The economy of Tehrangeles demonstrates key features of ethnic enclave economics, providing a wider range of employment opportunities than the general market by virtue of its cultural (Iranian) specificity, and as such provides a feasible method for Iranian immigrants to find employment and economic integration. 

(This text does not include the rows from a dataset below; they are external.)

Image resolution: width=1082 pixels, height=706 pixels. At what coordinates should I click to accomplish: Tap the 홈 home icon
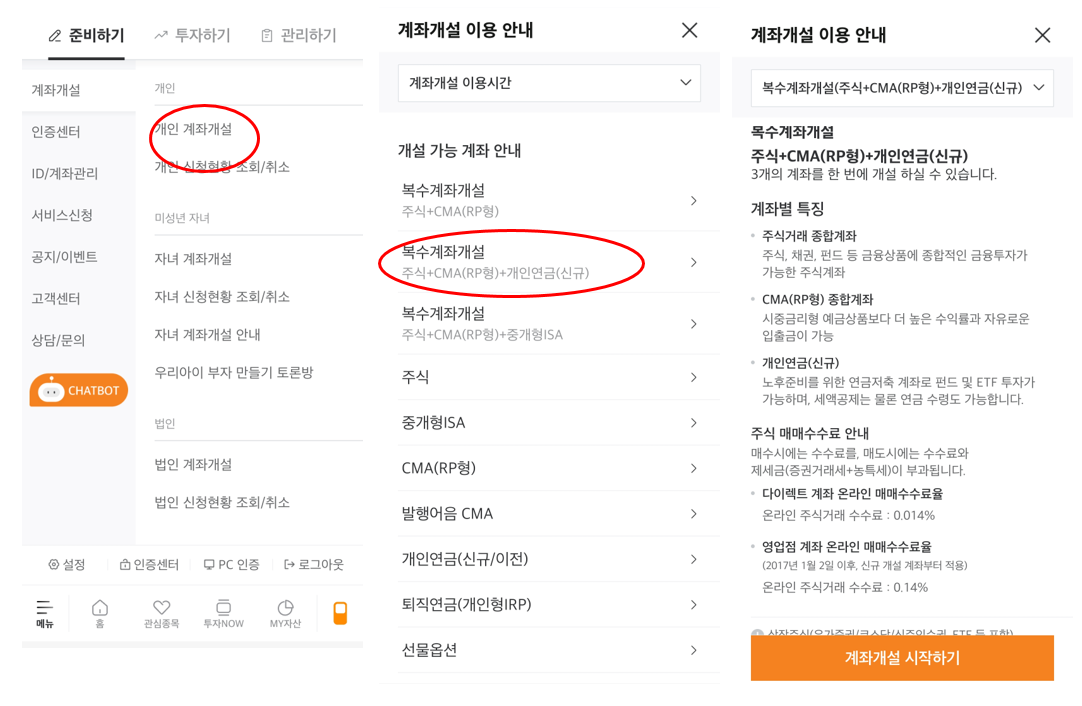tap(100, 612)
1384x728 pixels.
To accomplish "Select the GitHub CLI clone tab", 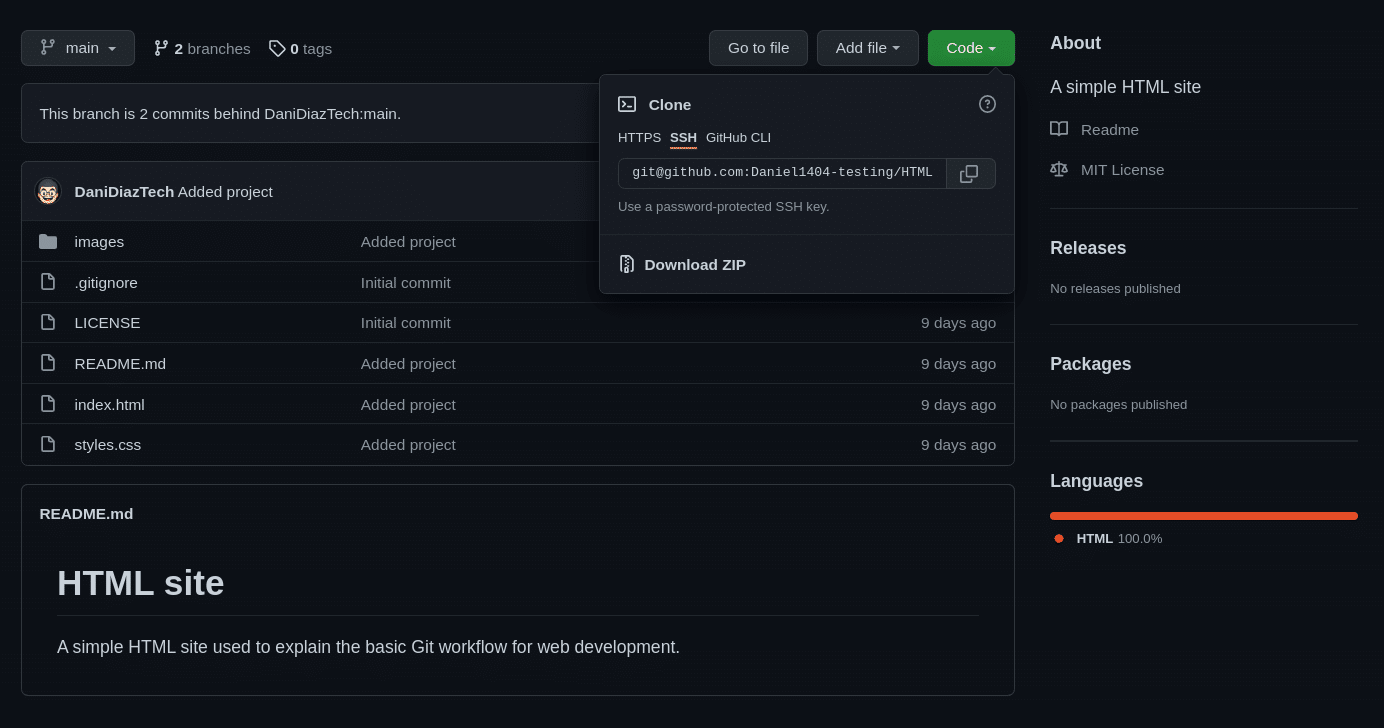I will [x=738, y=138].

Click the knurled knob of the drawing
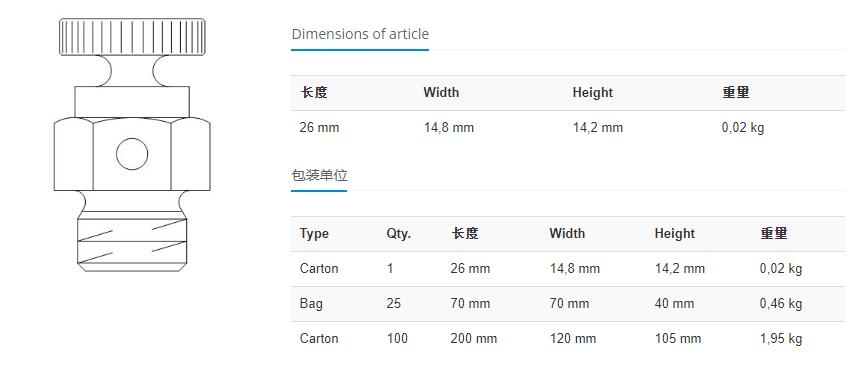coord(132,36)
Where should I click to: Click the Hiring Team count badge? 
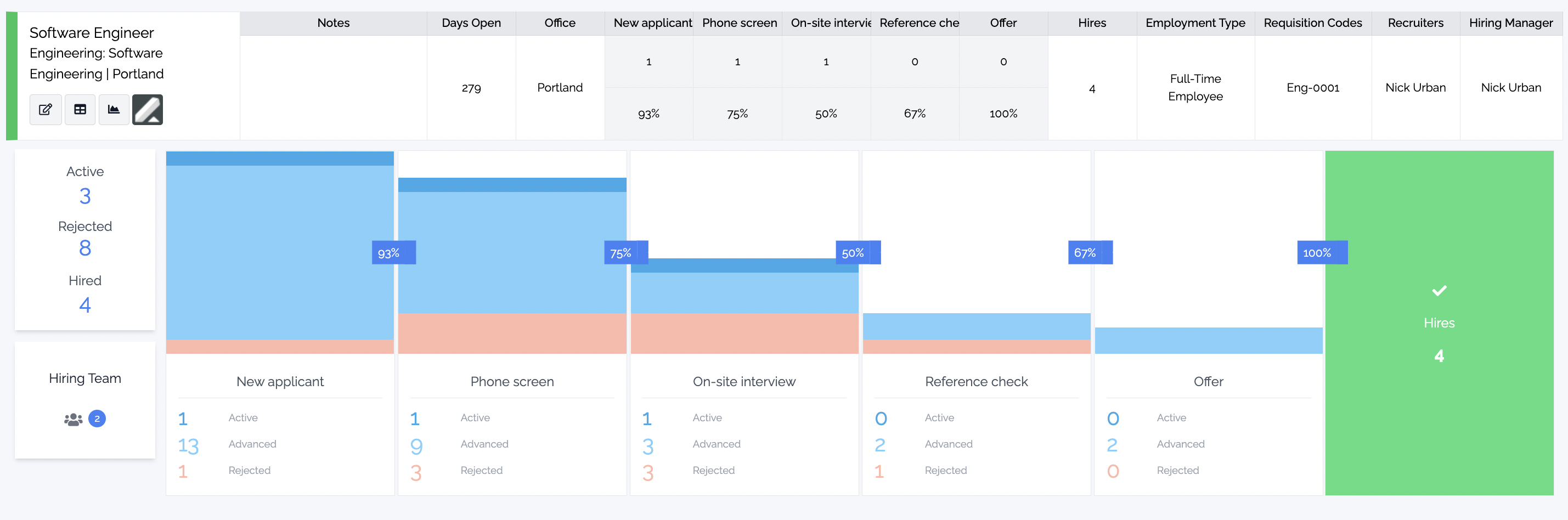97,419
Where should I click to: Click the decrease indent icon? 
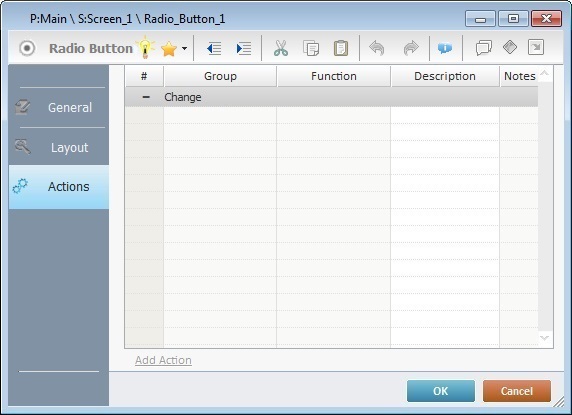[x=214, y=48]
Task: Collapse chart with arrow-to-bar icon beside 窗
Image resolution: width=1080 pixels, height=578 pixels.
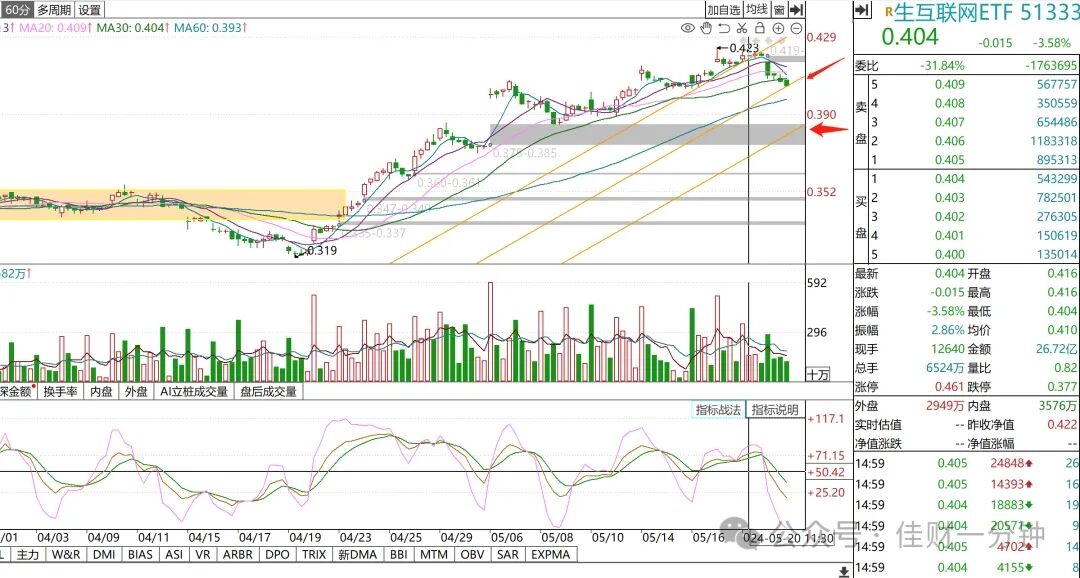Action: [797, 10]
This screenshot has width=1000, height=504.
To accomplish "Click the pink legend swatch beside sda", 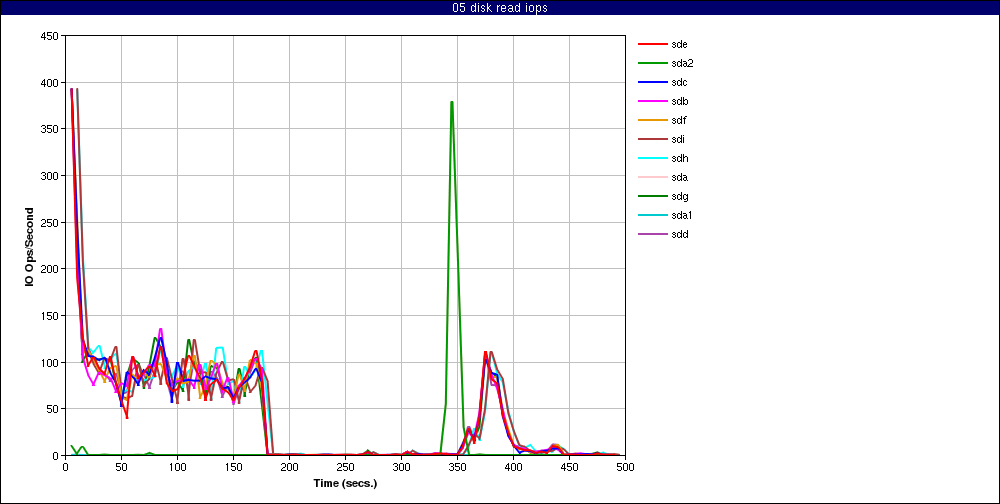I will coord(652,177).
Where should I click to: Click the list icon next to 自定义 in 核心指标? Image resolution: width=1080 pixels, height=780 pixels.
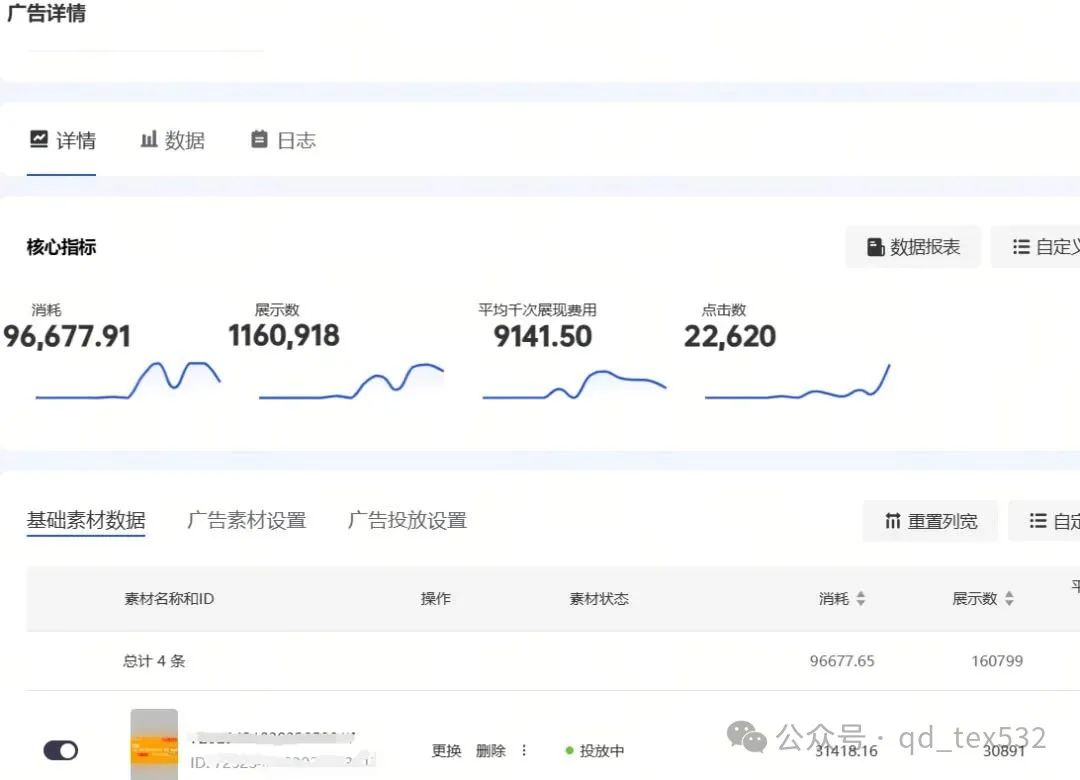coord(1021,247)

Tehrangeles is home to a sizable community of Iranian immigrant entrepreneurs who own their own businesses. Business signs are commonly in Persian, which is also spoken in the shops. Iranian-owned businesses are particularly prevalent on Westwood Boulevard between Wilshire Boulevard in Westwood to Pico Boulevard.

In popular culture
In 2012, Bravo began broadcasting the series Shahs of Sunset, set in the Iranian community in LA. In 2018 the novel Tehrangeles, a romantic comedy set in the community, was published.

See also

 History of the Iranian Americans in Los Angeles
 Iranian American
Iranian diaspora
 Freedom Sculpture

References

External links 

 
Yara Elmjouie: Being an Iranian American - Al Jazeera travels to Los Angeles' 'Tehrangeles' to explore the complexities of being an Iranian American. Al Jazeera English, May 2018

Ethnic enclaves in California
Iranian emigrants to the United States
Iranian-American culture in Los Angeles
Persian communities outside Iran
Neighborhoods in Los Angeles
Westside (Los Angeles County)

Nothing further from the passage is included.